Não por acaso, é pela música que a atriz e diretora, 78, começa a criar seus filmes, como “A Moça do Calendário”, um dos quatro em que ela figura na programaçã­o da Mostra de Cinema de São Paulo.

Baseado em roteiro deixado pelo cineasta Rogério Sganzerla (1946-2004), com quem ela foi casada por 34 anos, “A Moça do Calendário” é um libelo em favor das utopias (feminista, racial, social, sexual) de que Helena é símbolo desde os anos 1960.

A história segue Inácio (André Guerreiro Lopes), mecânico e dublê de dançarino que sonha com a garota que estampa o calendário da oficina onde trabalha (vivida por Djin Sganzerla) enquanto pena nas mãos do chefe.

O filme segue muito da cartilha sganzerlia­na: a narrativa em off; as referência­s a filmes como “Sem Essa, Aranha” e “Copacabana, Mon Amour”; atores falando diretament­e com o espectador.

“É o filme de uma discípula livre. E feminista”, diz ela, que atualizou o roteiro e incluiu referência­s ao MST e às reformas trabalhist­a e previdenci­ária do governo Temer.

Também dá tintas bem paulistana­s (quase tudo foi filmado no centro de São Paulo) a uma história originalme­nte ambientada no subúrbio carioca. Tudo acompanhad­o da seleção musical feita pela diretora, que vai de Pixinguinh­a a MC Fininho.

Na mostra, Helena ainda dá as caras como atriz em “Antes do Fim”, filme de Cristiano Burlan, e em “O Padre e a Moça” (1966), de Joaquim Pedro de Andrade, exibido em retrospect­iva —esse último é revisitado no documentár­io “Todos os Paulos do Mundo”, de Rodrigo de Oliveira e Gustavo Ribeiro, sobre a carreira de Paulo José.

Já no teatro, divide o palco com a filha Djin em “Tchékhov É um Cogumelo”, encenado por Guerreiro Lopes. E, no ano que vem, será uma “ringue girl” na peça “Ringue”, com direção de Burlan.

O teatro, sua formação (estudou arte dramática na UFBA, depois de desistir do curso de direito), também guiou seus filmes, como “Canção de Baal” (2007), a partir da peça de Brecht, e “Ralé” (2016). “O meu cinema é teatral, performáti­co. Tem uma energia do impulso que é típico do teatro, da atuação.” A MULHER DE TODOS Vinda de uma família da alta sociedade soteropoli­tana, Helena chamava a atenção pela beleza —chegou a ser candidata a miss Bahia.
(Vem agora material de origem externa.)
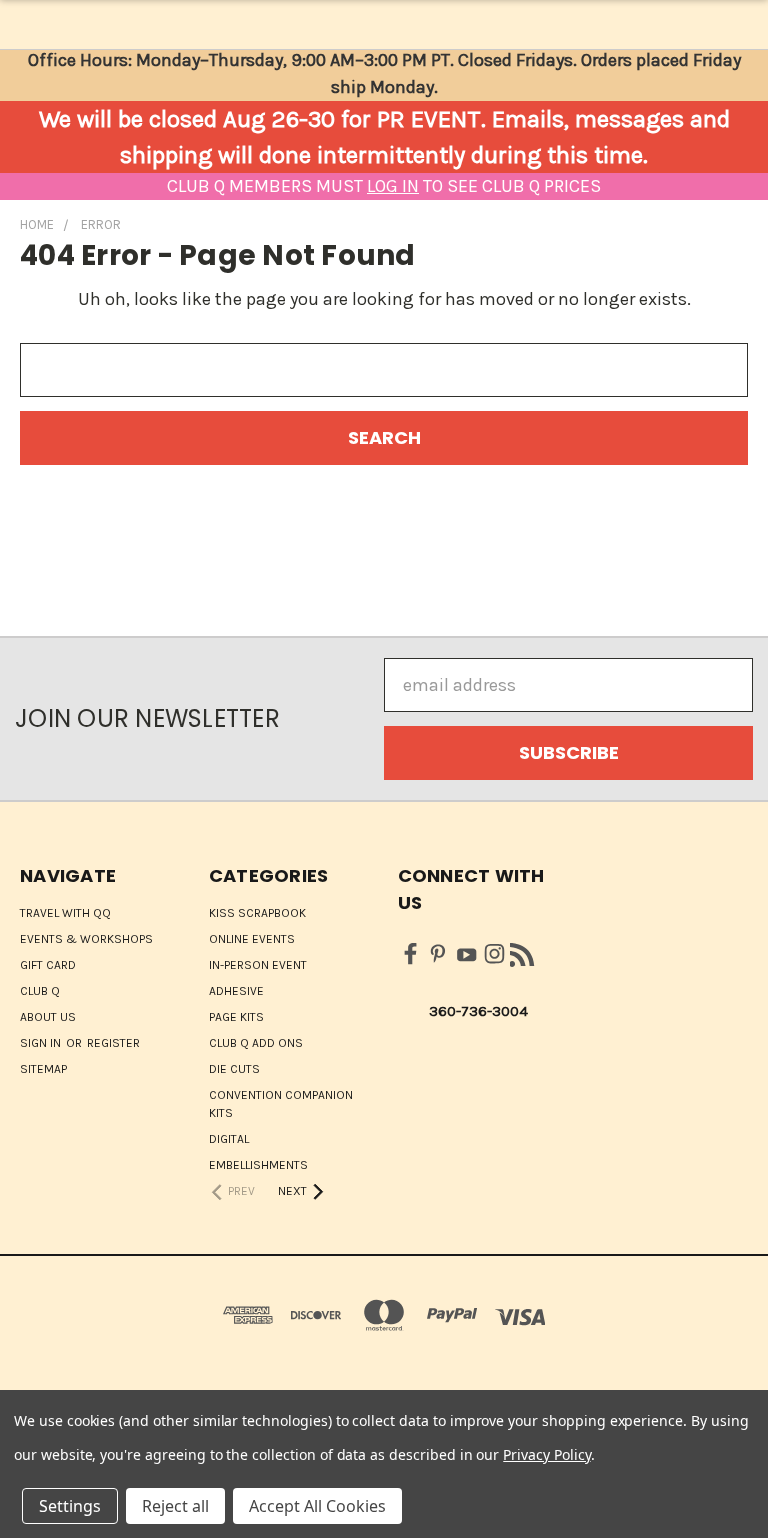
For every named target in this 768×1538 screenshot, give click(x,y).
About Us (48, 1017)
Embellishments (258, 1165)
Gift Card (48, 965)
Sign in (42, 1043)
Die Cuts (234, 1069)
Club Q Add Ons (256, 1043)
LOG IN (393, 186)
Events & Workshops (86, 939)
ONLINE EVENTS (252, 939)
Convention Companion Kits (281, 1104)
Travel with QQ (65, 913)
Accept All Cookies (317, 1506)
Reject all (175, 1506)
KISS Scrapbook (257, 913)
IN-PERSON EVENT (258, 965)
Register (113, 1043)
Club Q (40, 991)
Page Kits (236, 1017)
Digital (229, 1139)
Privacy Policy (546, 1454)
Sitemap (43, 1069)
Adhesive (236, 991)
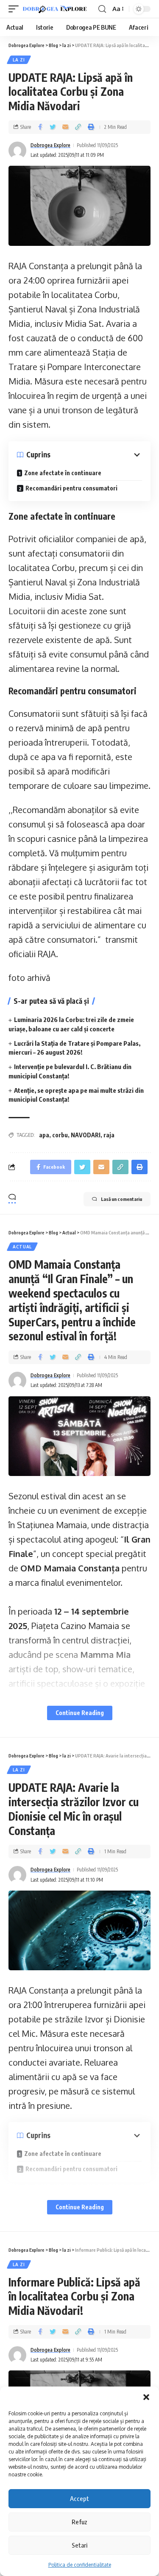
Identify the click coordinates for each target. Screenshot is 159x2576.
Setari (79, 2545)
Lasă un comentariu (121, 1199)
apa (44, 1135)
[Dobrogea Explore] (54, 9)
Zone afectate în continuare (62, 472)
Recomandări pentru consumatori (71, 488)
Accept (79, 2498)
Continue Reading (80, 1712)
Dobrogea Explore (50, 145)
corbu (60, 1135)
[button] (146, 2397)
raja (108, 1135)
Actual (22, 1246)
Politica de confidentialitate (79, 2565)
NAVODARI (85, 1135)
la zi (19, 59)
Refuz (79, 2522)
Nelson Rodrigues atentava ao prenome duplo da atriz: “Não é por acaso, não é por capricho, que uma mulher se chama, ao mesmo tempo, Helena e Ignez. Temos Helena, que foi amada por um povo, e temos Inês, que foi amada por um homem”, disse o dramaturgo, referindo-se a Helena de Troia e Inês de Castro, paixão de D. Pedro 1º.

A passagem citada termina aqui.